> _QUOTED TEXT_
▶

Airline battles frequent flyer mileage brokers in federal court

May 26, 2008

Alaska Airlines, Inc. v. Carey (W.D. Wash. Apr. 15, 2008).  The terms and conditions Alaska Airlines’ frequent flyer program, known as the Mileage Plan, prohibit its members from selling, purchasing or bartering miles or award tickets, and they state that miles and award tickets “are void if transferred for cash or other consideration.”

In 2007, Alaska Airlines filed a lawsuit against Bradley and Celeste Carey and their company, Carey Travel, Inc., seeking damages arising from, and injunctive relief against, the defendants’ brokering of plan miles and award tickets.  According to the airline, the defendants have operated a scheme in which they buy miles from plan members (which renders the miles void), redeem the miles for award tickets and then sell those tickets to their customers, who use them to travel on the airline’s flights.  In essence, according to the airline, the defendants have tortiously induced plan members to violate the plan and have fraudulently caused the airline to issue tickets and provide transportation based on void miles and award tickets.

In response, the defendants made a novel argument.  They moved to dismiss most of the counts of the complaint on the grounds that the contract between the airline and plan members, which consists of the plan’s terms and conditions, is “both illusory AND unconscionable.”  The defendants argued that contract is illusory because it is “unilaterally modifiable” by the airline, and that it is unconscionable because it is one-sided (particularly because it gives the airline the right to terminate the plan) and because plan members have no opportunity to bargain over the terms and conditions.  The defendants contended that because the contract does not exist or is unenforceable, the airline’s causes of action that are premised on the existence of such contract, such as its cause of action for tortious interference with contract, fail to state a claim for relief.

The court denied the motion to dismiss, holding that defendants had raised this issue too early in the case and indicating that the defendants could proceed with discovery and then file a motion for summary judgment on this issue.  Undaunted, the defendants moved that the court reconsider its order, boldly suggesting that perhaps the court had not “looked at, reviewed, or carefully studied” the plan’s terms and conditions.

◀

> _INFORMATION PROVIDED_
▶

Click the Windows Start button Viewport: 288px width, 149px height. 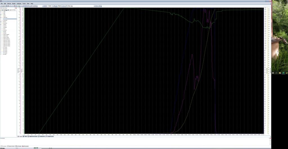pyautogui.click(x=273, y=73)
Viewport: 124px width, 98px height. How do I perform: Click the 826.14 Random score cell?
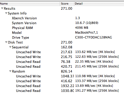click(x=66, y=71)
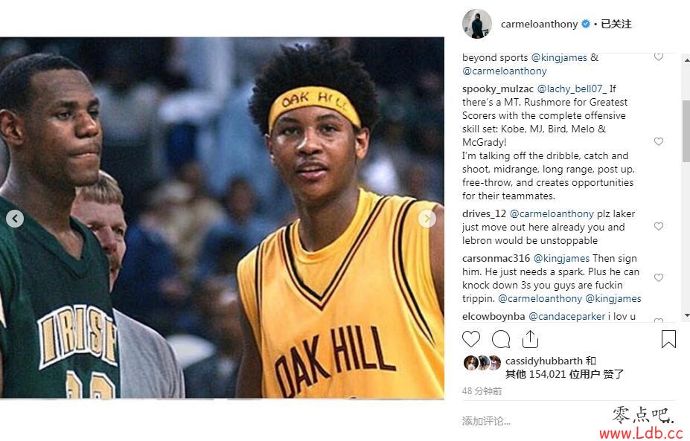Like carsonmac316's comment heart
Screen dimensions: 690x441
click(658, 278)
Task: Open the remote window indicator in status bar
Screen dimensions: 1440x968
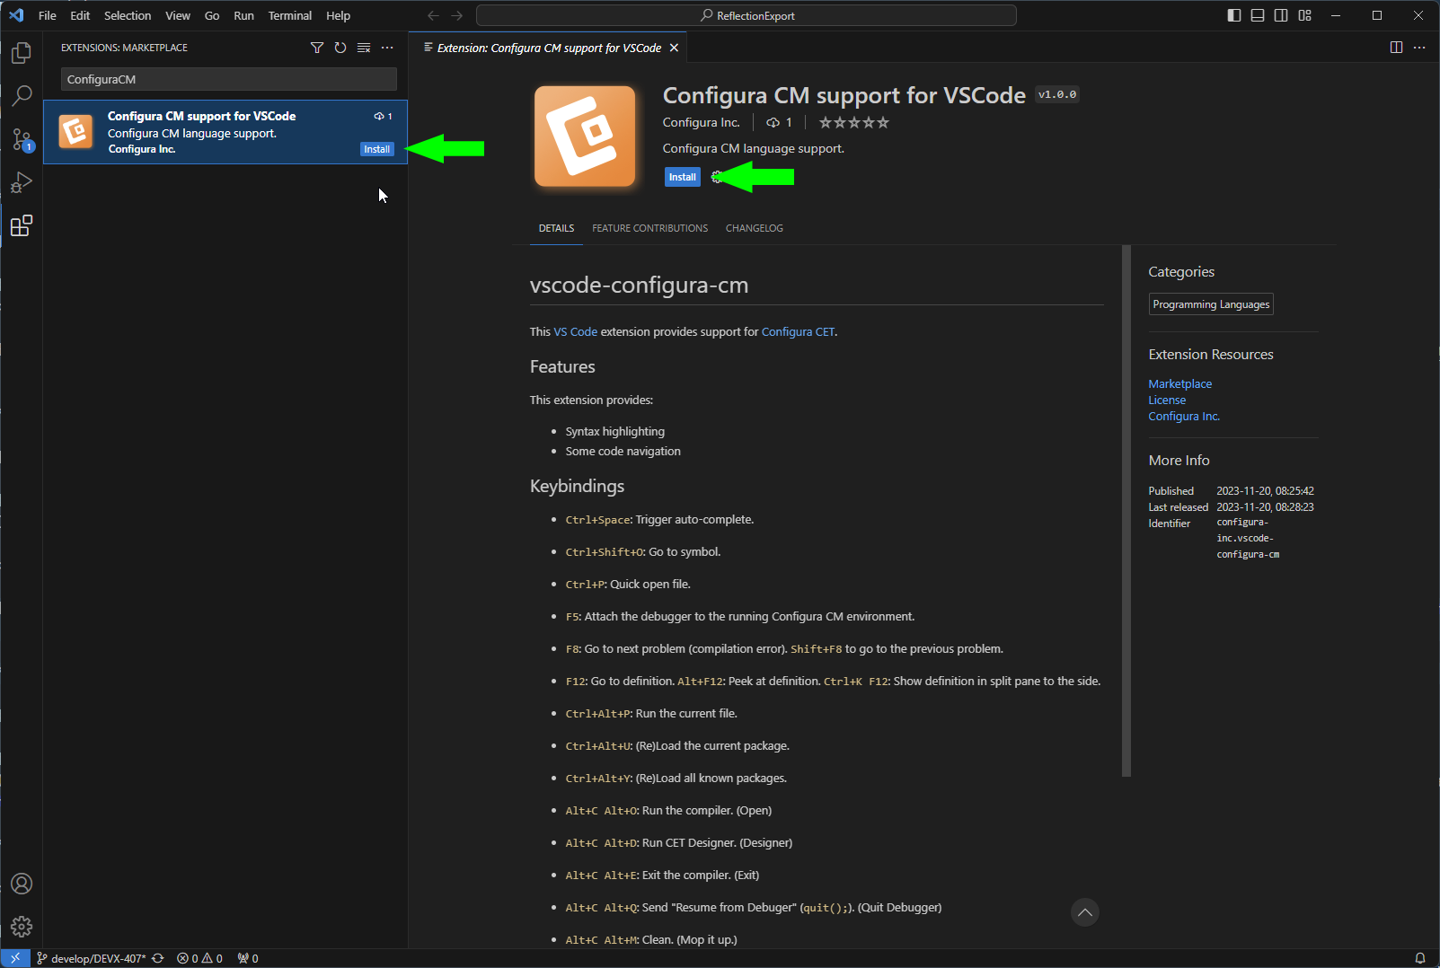Action: (x=14, y=958)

◀

> _GIVEN PROBLEM_
Using the article on the airline's suit against mileage brokers, answer:
(a) What name does the airline's frequent flyer program go by?
(b) What is the name of the company that Bradley and Celeste Carey own?
(c) Why did the court deny the motion to dismiss?
The listing can be set aside; nothing here depends on it.

> _RESPONSE_
(a) The Mileage Plan.
(b) Carey Travel, Inc.
(c) The court held that the defendants had raised the issue too early in the case.